Dr. W. D. Cornell, director of medical inspection of the Philadelphia public schools, after the personal examination of those cases which in the opinion of the teachers should be sent to institutions, places the “institution cases” at a minimum of 15 per 10,000 school children. He adds: “The number of evidently feeble-minded above 6 years of age may be said to be 1 to every 500 of the population. These figures are conservative and have been accepted by experts for years.” This then is the minimum estimate and quite clearly refers to institutional cases.
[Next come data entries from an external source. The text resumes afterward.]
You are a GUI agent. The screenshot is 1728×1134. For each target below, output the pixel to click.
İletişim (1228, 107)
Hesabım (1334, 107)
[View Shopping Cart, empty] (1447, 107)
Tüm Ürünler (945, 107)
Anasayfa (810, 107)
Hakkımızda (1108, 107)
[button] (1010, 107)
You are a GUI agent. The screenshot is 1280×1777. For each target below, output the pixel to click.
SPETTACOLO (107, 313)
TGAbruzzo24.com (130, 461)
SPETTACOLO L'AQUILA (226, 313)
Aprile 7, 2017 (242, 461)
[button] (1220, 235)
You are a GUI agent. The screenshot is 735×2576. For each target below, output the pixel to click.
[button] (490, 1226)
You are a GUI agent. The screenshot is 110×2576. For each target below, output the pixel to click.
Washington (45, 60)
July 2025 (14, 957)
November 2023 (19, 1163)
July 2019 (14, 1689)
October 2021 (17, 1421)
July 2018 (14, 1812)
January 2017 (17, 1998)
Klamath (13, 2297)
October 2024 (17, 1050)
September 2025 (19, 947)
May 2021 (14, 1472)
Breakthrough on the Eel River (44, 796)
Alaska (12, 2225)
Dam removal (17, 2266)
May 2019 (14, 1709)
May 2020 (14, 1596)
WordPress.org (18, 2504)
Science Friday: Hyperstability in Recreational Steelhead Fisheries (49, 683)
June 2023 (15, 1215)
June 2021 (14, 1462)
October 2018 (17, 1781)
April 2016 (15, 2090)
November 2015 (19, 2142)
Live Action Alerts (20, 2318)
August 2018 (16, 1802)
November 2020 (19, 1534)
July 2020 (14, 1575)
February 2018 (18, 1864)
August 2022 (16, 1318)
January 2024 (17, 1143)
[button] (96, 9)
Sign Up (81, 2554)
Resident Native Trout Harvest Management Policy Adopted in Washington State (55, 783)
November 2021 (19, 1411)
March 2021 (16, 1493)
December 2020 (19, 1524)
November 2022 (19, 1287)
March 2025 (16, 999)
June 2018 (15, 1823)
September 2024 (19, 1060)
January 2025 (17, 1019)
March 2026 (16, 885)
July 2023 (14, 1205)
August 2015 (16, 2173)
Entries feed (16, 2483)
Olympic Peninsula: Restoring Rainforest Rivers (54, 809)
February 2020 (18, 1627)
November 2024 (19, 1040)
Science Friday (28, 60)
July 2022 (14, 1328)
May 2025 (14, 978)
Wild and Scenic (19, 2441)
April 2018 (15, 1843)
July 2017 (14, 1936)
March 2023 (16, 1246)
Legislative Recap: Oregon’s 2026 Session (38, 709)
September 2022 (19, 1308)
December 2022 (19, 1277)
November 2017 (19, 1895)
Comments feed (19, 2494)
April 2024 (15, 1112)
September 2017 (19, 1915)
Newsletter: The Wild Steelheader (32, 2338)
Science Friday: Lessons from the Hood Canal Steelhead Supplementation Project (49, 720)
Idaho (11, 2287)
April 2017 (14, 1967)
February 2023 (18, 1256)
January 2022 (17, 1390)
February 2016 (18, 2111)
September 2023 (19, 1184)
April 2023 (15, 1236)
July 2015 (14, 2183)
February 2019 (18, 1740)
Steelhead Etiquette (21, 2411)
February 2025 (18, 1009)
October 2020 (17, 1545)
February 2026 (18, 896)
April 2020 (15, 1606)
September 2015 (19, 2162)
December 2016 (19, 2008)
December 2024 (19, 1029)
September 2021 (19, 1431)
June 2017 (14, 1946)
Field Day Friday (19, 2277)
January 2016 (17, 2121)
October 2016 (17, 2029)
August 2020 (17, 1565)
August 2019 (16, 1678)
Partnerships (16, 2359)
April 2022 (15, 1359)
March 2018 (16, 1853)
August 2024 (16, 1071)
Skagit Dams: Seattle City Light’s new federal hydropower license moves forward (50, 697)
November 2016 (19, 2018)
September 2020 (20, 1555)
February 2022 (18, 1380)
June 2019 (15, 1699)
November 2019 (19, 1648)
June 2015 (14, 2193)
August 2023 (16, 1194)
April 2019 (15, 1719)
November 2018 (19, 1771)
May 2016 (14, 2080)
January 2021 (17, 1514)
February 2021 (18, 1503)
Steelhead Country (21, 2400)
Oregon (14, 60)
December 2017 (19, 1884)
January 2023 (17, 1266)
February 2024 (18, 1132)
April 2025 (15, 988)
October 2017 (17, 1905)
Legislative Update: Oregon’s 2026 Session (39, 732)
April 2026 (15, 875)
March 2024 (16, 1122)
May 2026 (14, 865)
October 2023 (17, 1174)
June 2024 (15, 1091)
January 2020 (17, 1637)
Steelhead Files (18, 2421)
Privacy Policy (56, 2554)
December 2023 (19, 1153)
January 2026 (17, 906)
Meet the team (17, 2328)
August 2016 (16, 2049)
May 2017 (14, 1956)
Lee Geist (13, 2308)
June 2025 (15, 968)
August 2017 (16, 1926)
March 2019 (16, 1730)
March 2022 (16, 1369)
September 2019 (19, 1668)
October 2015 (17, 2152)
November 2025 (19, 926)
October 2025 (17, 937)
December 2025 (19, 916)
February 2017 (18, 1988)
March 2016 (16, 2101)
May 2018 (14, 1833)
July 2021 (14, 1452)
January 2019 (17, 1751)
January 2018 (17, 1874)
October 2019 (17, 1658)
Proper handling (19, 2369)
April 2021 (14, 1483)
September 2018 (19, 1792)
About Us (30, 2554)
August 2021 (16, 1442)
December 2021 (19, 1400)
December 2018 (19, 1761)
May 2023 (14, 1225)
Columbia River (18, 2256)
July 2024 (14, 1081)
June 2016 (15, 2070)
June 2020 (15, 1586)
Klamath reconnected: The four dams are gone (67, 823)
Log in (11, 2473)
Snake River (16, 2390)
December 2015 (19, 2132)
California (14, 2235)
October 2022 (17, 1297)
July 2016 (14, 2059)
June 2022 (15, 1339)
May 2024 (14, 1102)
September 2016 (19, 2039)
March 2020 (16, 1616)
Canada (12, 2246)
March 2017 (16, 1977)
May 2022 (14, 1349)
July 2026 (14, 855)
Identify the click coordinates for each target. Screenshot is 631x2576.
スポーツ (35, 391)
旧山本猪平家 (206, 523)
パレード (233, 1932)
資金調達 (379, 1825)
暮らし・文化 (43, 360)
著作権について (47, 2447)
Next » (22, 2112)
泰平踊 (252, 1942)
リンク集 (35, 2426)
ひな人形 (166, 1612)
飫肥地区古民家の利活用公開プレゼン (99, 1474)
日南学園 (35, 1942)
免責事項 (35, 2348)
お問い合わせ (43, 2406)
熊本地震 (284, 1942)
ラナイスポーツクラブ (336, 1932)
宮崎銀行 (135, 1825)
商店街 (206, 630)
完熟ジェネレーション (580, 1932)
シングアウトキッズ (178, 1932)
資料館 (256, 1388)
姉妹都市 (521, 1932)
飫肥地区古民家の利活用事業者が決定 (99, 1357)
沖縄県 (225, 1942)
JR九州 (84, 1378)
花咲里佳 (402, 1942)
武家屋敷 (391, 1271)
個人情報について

A committee of the Public School Alliance of New Orleans, of which Prof. David Spence Hill was chairman, reported in 1913 a careful census of the public school children in that city the previous year made by the teachers in co-operation with the Newcomb Laboratory of Psychology and Education. Each teacher was asked to state her opinion as to how many in her room were “feeble-minded or insane children who should be under institutional or home care, rather than in the public schools.” Also the number of backward children not in the above class “who urgently need special educational methods in special classes within the special schools.” About a fifth of the total of the 38,000 school children in the city are colored. The grand total showed 0.28% in the first class mentioned above, and 7.7% in the second. Speaking of those “thought by teachers to be feeble-minded” and needing institutional care the report says:

“The figure 0.28 of 1% coincides exactly with the estimate of the Philadelphia Teachers' Association made in 1909 in a census of 150,000 school children. Secondly, while the teacher's estimates are open to revision, nevertheless her judgment, as inevitably evidenced in her attitude toward the child, is the practically effective judgment” (157, p. 6). It is a well-known fact that teachers tend to underestimate the frequency of mental deficiency, so that it would certainly be a matter of regret if this were to continue to be the “practically effective judgment.”